(Beginning of Quoted passage)
In the fight against breast cancer, early detection is crucial. When diagnosed in the early stages, breast cancer patients have a significantly higher chance of survival and recovery than those whose cancer goes undetected for long periods of time.
The tricky part about catching breast cancer early are the wide variety of ways it can present itself. That’s why when 37-year old mother of three Sherrie Rhodes was diagnosed with breast cancer after only having one, obscure symptom, she took to Facebook to spread her story. She hopes her story can help save the lives of other mom’s, wives, and daughters before it’s too late.
Sherrie Rhodes’ Story
The most common symptom of breast cancer is a lump found inside breast tissue. Sherrie, however, had no lumps when she was diagnosed with breast cancer in late July. Instead, all she experienced was an odd dimpling on one of her breasts. She took the following photo and posted it on her Facebook page to warn other women of this less-common sign of breast cancer.
Sherrie captioned the photo:
“Yesterday I was diagnosed with breast cancer. It came as a total shock as this dimpling (in the pic) is the only symptom I had. I noticed it end of June, two days later I went to my GP who referred me to the breast clinic. I went there just over a week ago and had a scan which revealed a mass, I then had a mammogram which confirmed it so had some biopsys done the same day. I wasn’t too worried as there was no lump or anything. Unfortunately it came back as breast cancer. Please check your breast regularly and don’t ignore anything that is different. If I hadn’t seen a post like this previously I wouldn’t have known that this dimpling was a sign of cancer. Please share and raise awareness. ❤️❤️❤️”
Though lumps are still the most common sign of breast cancer, Sherrie’s experience is a wake-up call for all women, reminding us that sometimes cancer can present itself in more subtle or lesser-known ways. It is extremely important that as soon as you detect any changes in your breasts, you go see your doctor right away.
(End of Quoted passage)
(Beginning of Data extracts)
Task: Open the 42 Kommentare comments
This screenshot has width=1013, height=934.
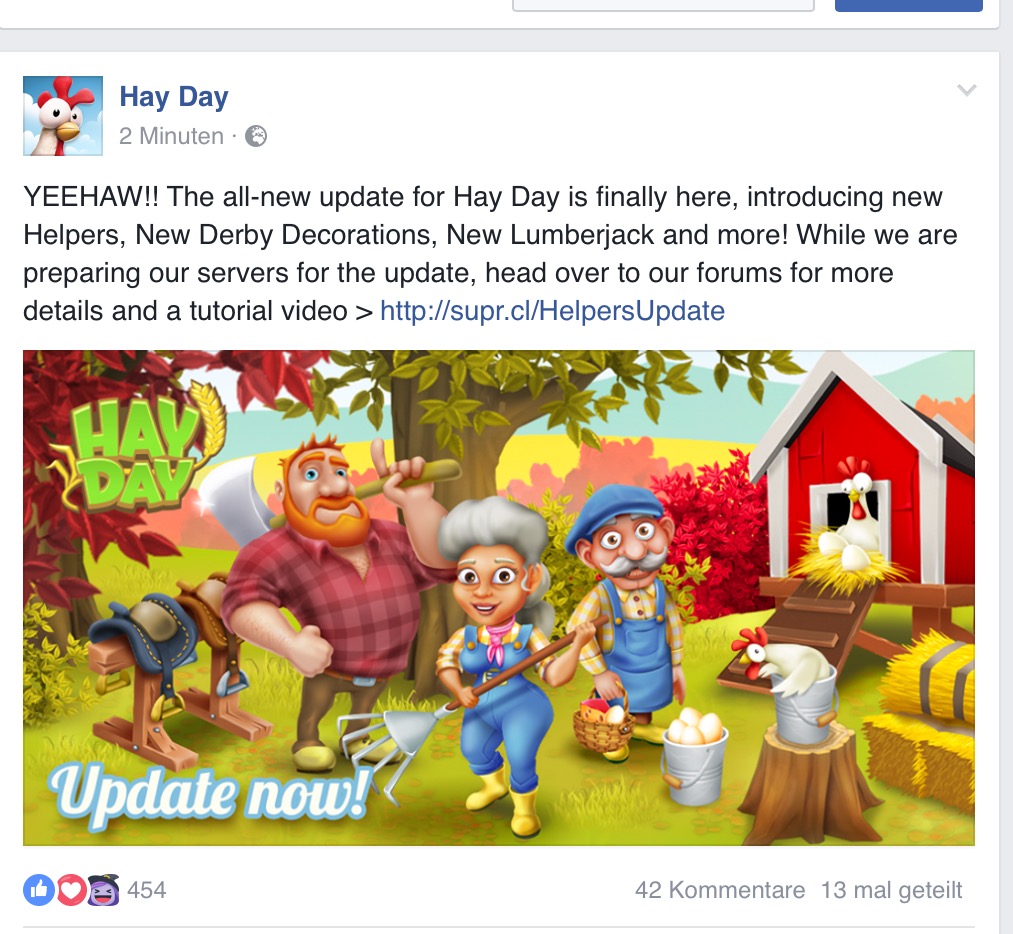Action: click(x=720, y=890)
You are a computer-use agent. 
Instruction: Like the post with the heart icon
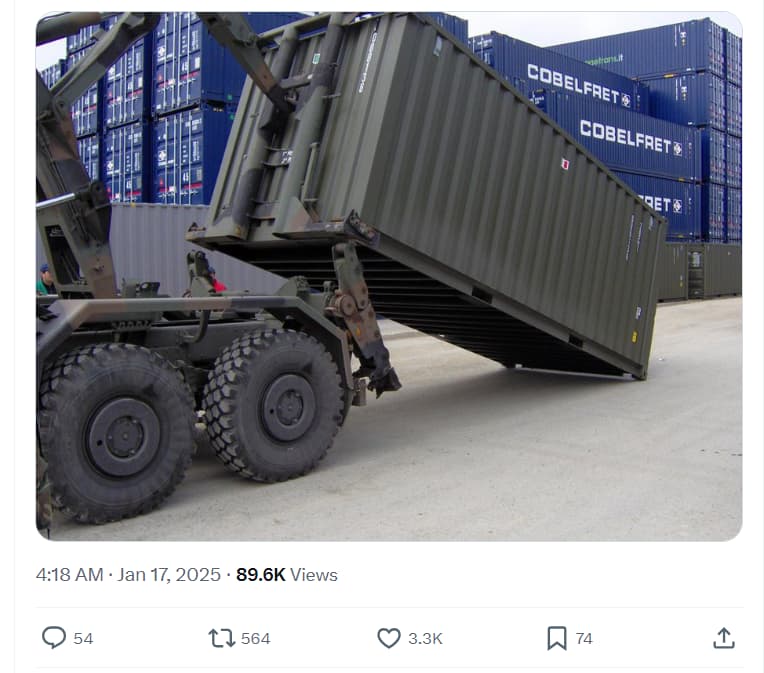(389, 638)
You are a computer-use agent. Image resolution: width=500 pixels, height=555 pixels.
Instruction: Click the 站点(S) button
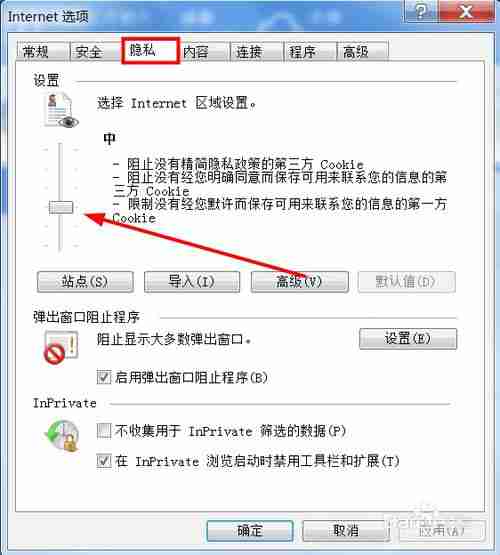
(End of Data extracts)
- _Instructions_
**A)** Answer these questions about the breast cancer article:
(i) How old was Sherrie Rhodes when she was diagnosed?
(ii) What does the breast cancer article call the most common symptom of breast cancer?
(iii) When did Sherrie first notice the dimpling?
**B)** Rewrite the stretch of the breast cancer article from "In the fight" through "it’s too late.", replacing "early detection" with "early screening".

- _Answers to the tasks_
**A)**
(i) 37 years old.
(ii) A lump found inside breast tissue.
(iii) At the end of June.

**B)**
In the fight against breast cancer, early screening is crucial. When diagnosed in the early stages, breast cancer patients have a significantly higher chance of survival and recovery than those whose cancer goes undetected for long periods of time.
The tricky part about catching breast cancer early are the wide variety of ways it can present itself. That’s why when 37-year old mother of three Sherrie Rhodes was diagnosed with breast cancer after only having one, obscure symptom, she took to Facebook to spread her story. She hopes her story can help save the lives of other mom’s, wives, and daughters before it’s too late.